◆ **Direction**:
Retype only the lines of the items that start with the line containing "Viewport: 600px width, 440px height." and go on through the line containing "Action: (65, 159)", both included, with each line kept as it stands. Leave the pictures out of your answer.

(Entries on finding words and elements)
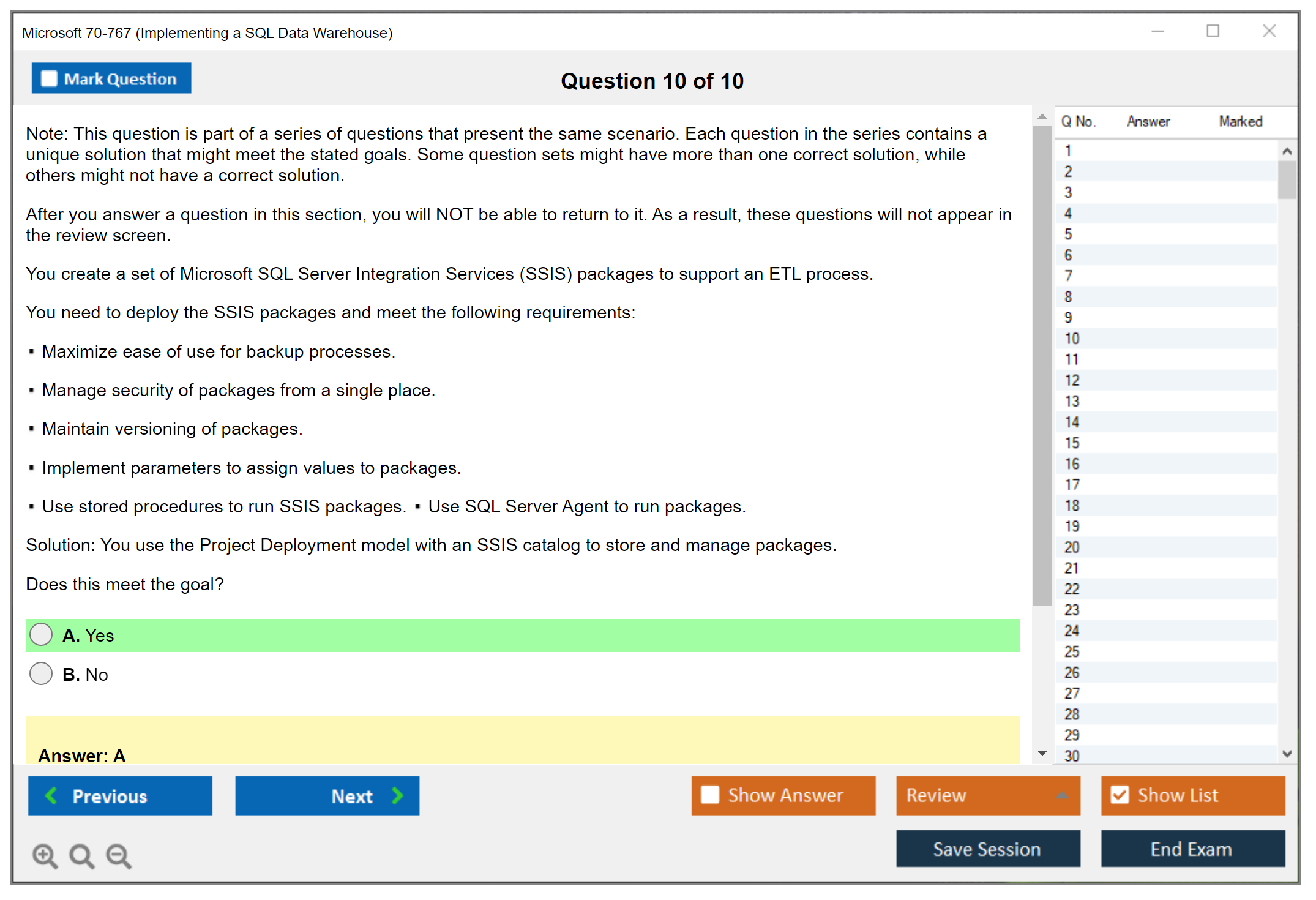Select answer A. Yes radio button

pyautogui.click(x=41, y=635)
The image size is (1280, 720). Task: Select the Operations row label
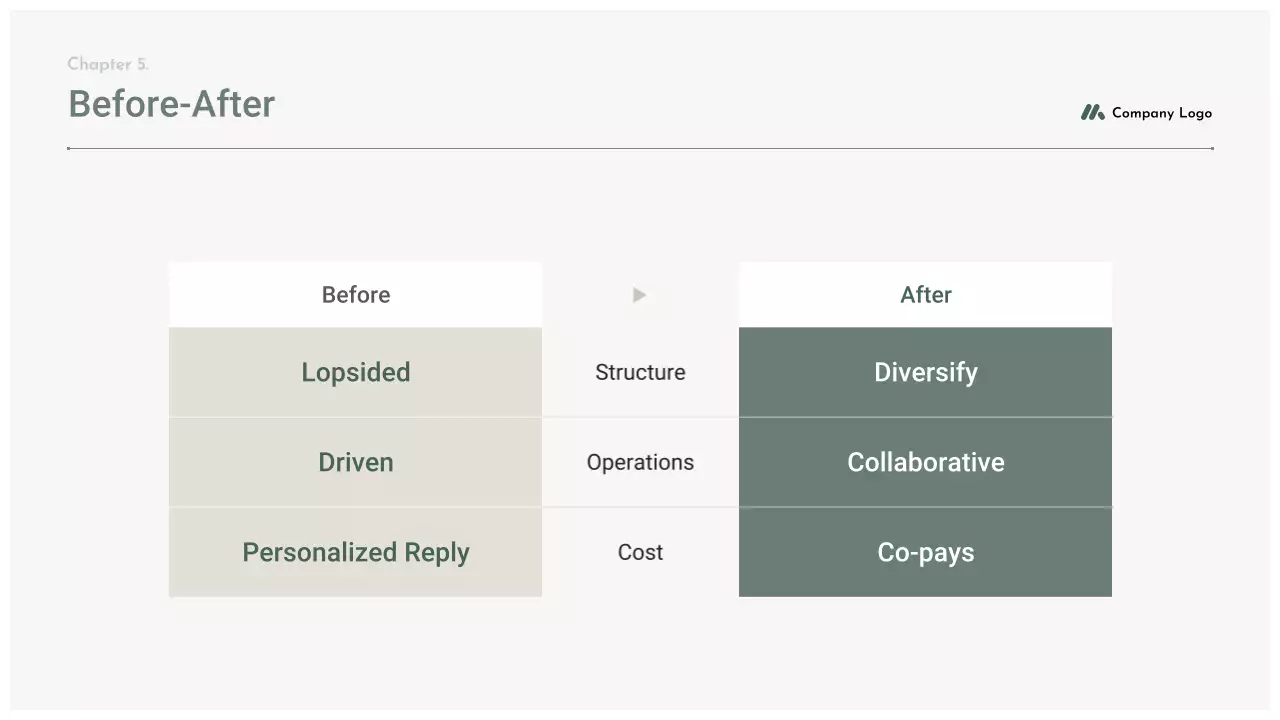640,462
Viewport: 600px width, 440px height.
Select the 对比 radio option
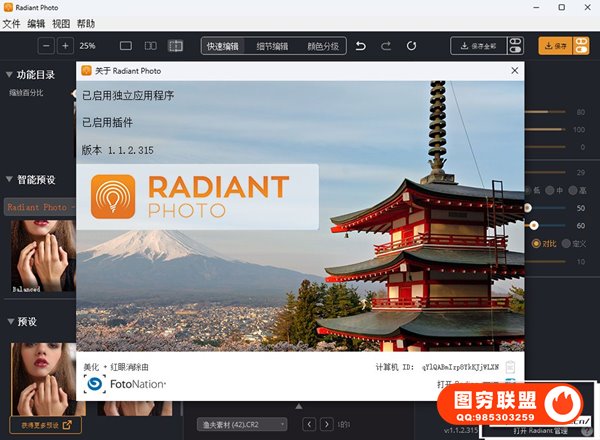(x=538, y=243)
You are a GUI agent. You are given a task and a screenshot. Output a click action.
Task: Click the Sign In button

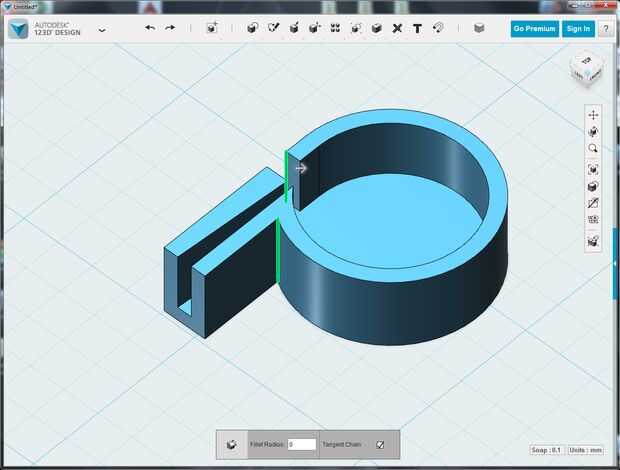578,29
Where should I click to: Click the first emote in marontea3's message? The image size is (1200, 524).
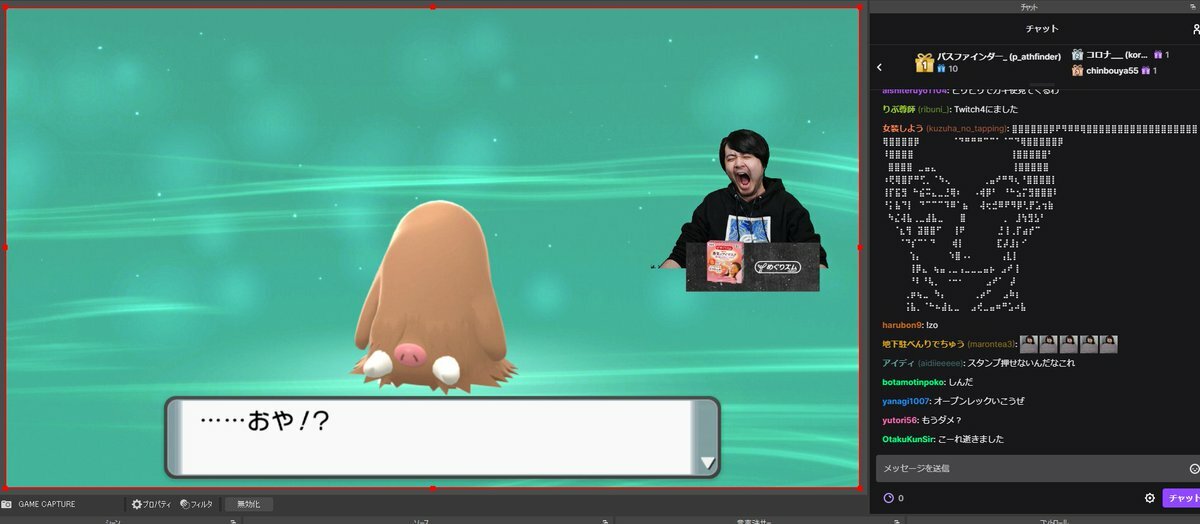click(x=1028, y=344)
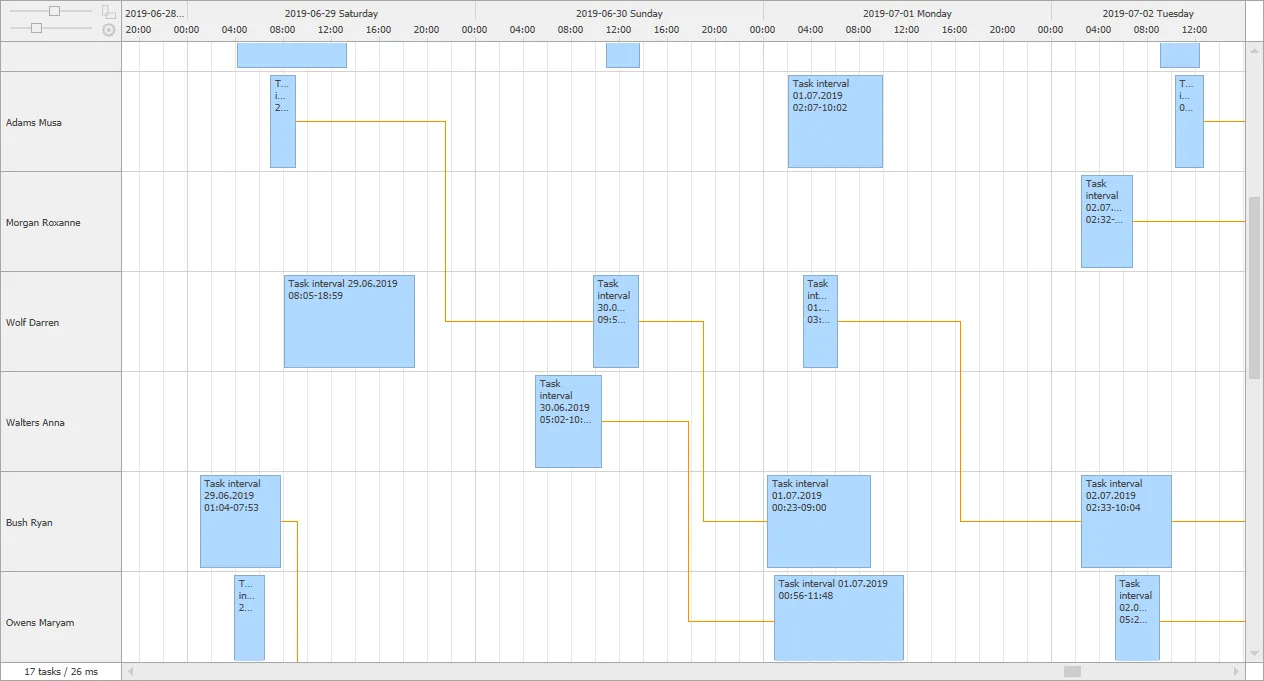This screenshot has height=681, width=1264.
Task: Click the settings gear icon beside the sliders
Action: click(x=109, y=29)
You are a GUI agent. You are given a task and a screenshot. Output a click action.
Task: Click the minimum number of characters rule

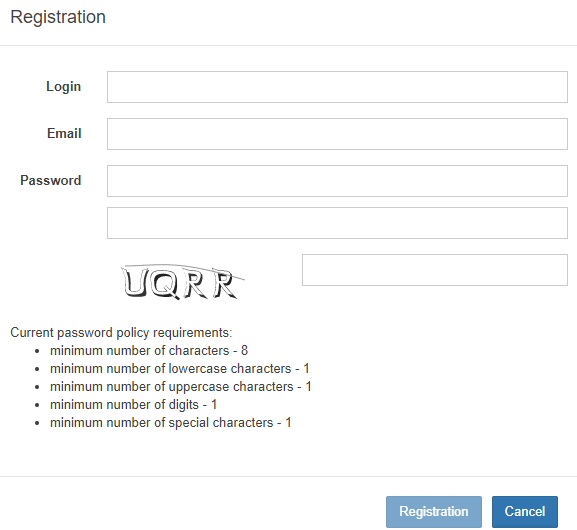point(149,350)
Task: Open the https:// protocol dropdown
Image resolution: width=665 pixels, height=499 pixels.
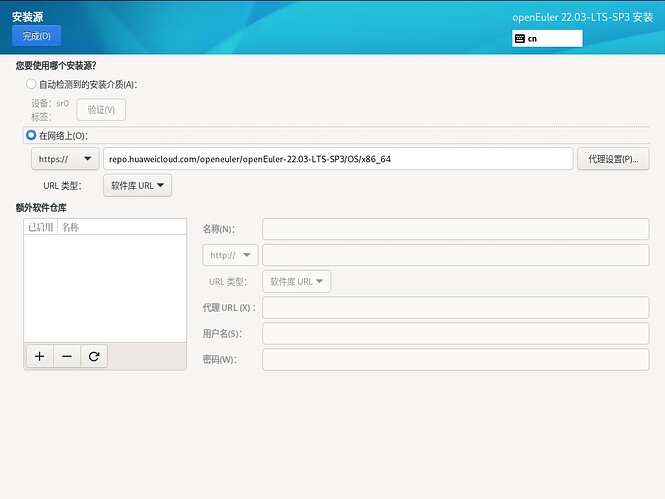Action: (65, 159)
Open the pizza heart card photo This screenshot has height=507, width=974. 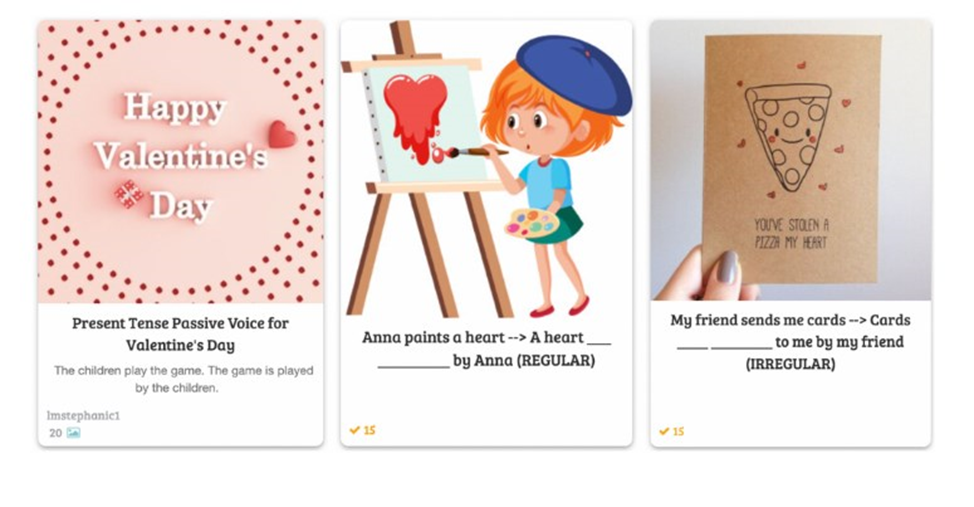[790, 160]
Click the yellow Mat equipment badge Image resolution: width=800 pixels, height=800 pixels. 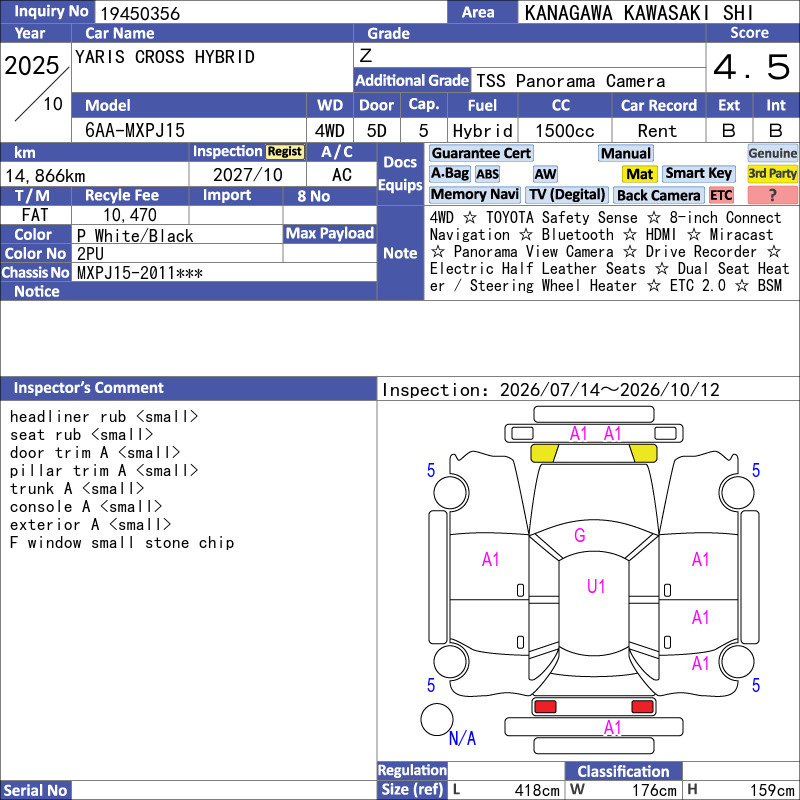(x=639, y=174)
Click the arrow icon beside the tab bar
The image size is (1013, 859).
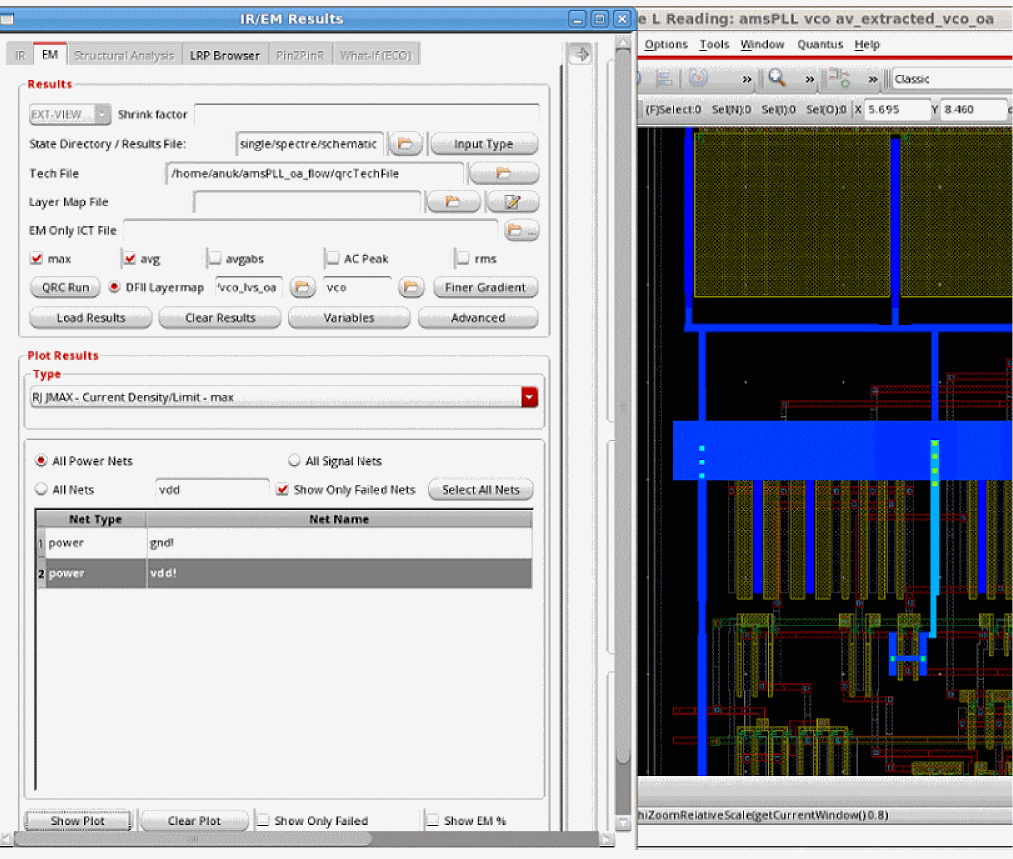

◆ **Complete answer**:
Viewport: 600px width, 440px height.
Select the 对比 radio option
(x=538, y=243)
You are a GUI agent. You are given a task and a screenshot. Output a click action.
Task: Click the Sign In button

578,29
Where should I click to: Click the first emote in marontea3's message? The image size is (1200, 524).
click(x=1028, y=344)
This screenshot has height=681, width=1264.
Task: Click the settings gear icon beside the sliders
Action: click(x=109, y=29)
You are a GUI agent. You are given a task and a screenshot. Output a click action.
Task: Click the minimum number of characters rule

point(149,350)
Task: Open the https:// protocol dropdown
Image resolution: width=665 pixels, height=499 pixels.
Action: (65, 159)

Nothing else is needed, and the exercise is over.